The answer must consist of every line from the data that holds "icon".
***** The data *****
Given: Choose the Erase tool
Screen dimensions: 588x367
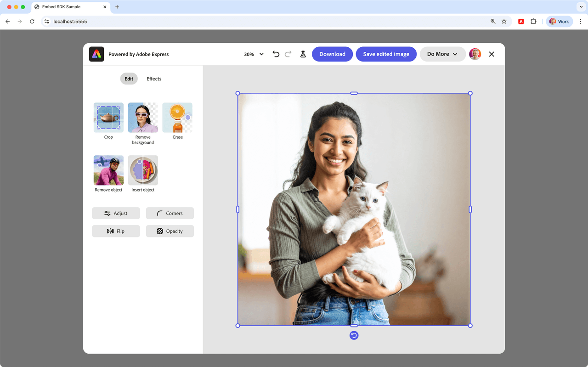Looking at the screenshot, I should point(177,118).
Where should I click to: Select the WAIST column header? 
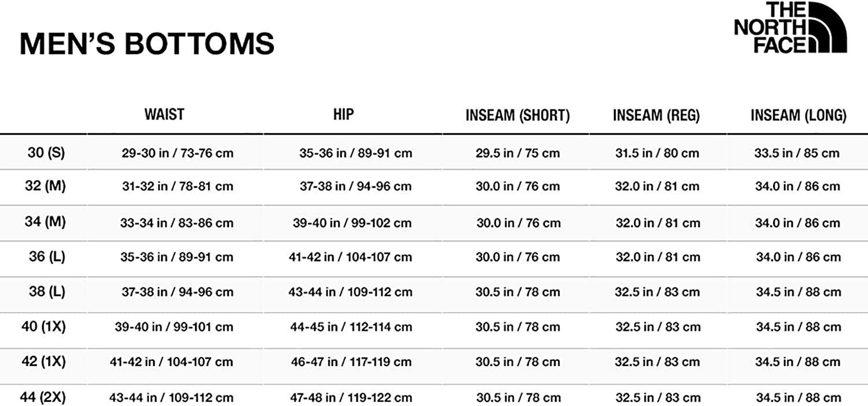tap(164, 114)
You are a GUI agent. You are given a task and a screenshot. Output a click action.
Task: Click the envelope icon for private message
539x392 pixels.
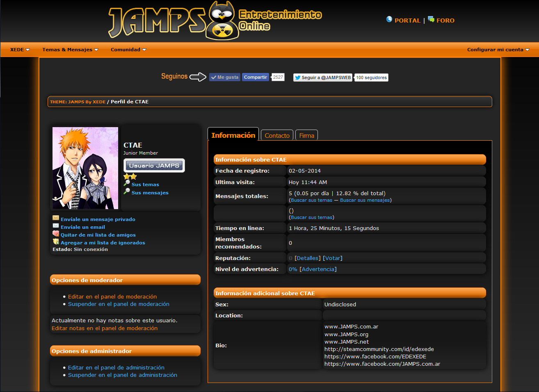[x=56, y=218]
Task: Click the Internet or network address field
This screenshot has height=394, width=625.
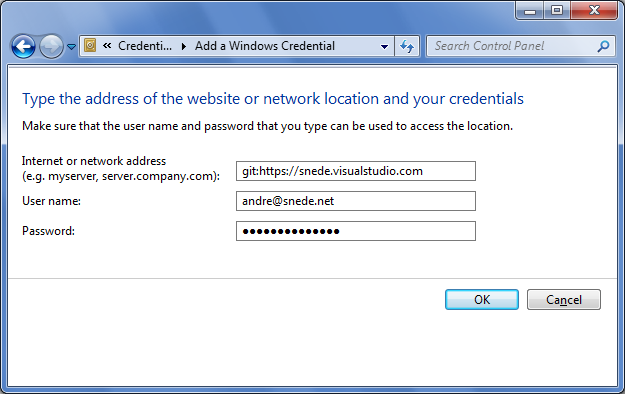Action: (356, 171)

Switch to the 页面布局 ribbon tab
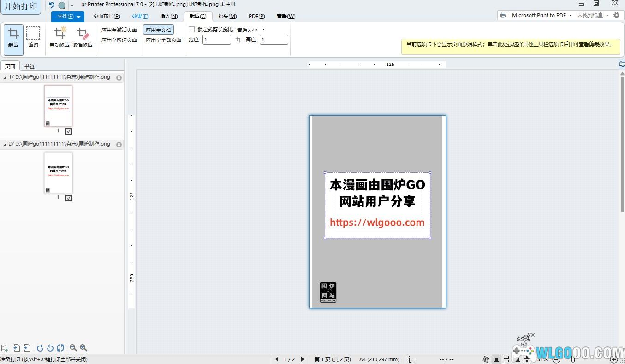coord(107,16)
*****
***** The data *****
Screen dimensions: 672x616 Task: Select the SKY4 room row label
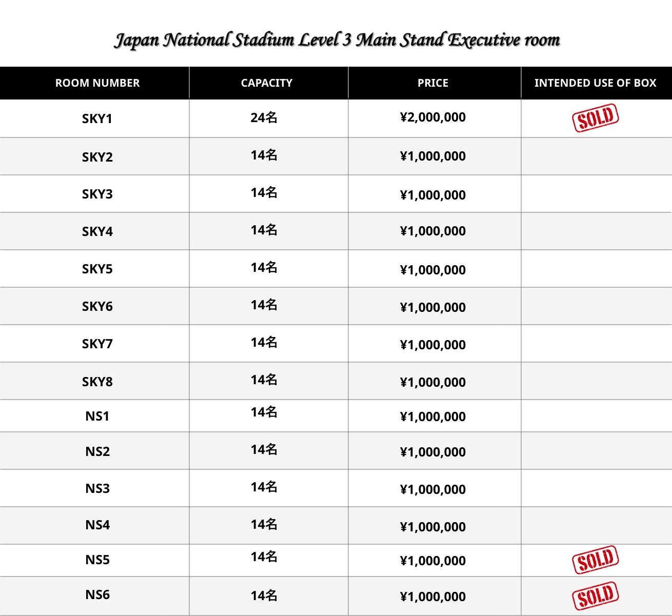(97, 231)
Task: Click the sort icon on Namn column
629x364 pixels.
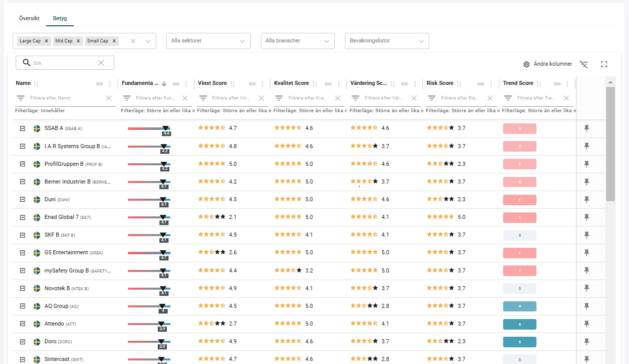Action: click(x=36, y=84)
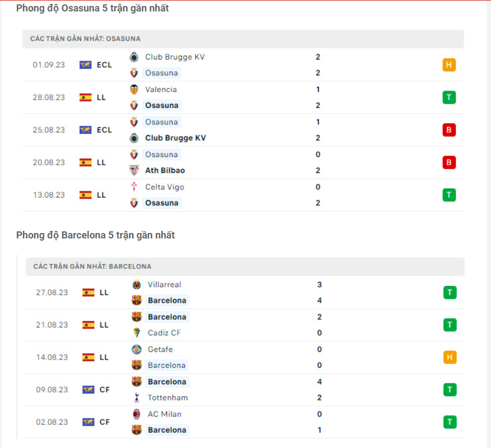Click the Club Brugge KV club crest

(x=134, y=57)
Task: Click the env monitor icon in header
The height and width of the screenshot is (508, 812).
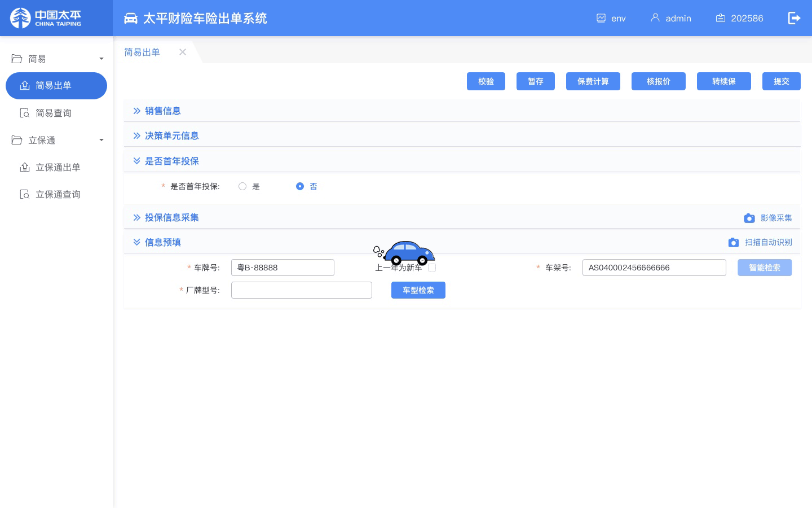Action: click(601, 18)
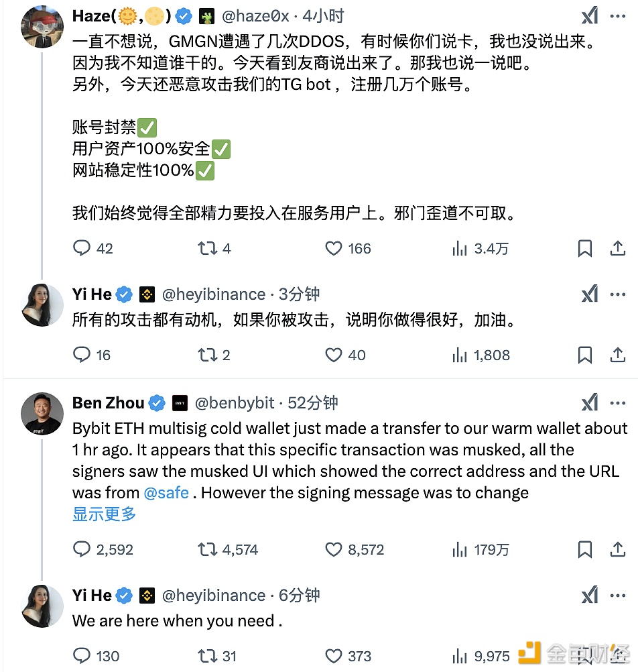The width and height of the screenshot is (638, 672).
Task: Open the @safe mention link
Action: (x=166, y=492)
*****
| Result of this exercise |
Task: Click the envelope icon for private message
Task: Click the sort icon on Namn column
Task: Click the env monitor icon in header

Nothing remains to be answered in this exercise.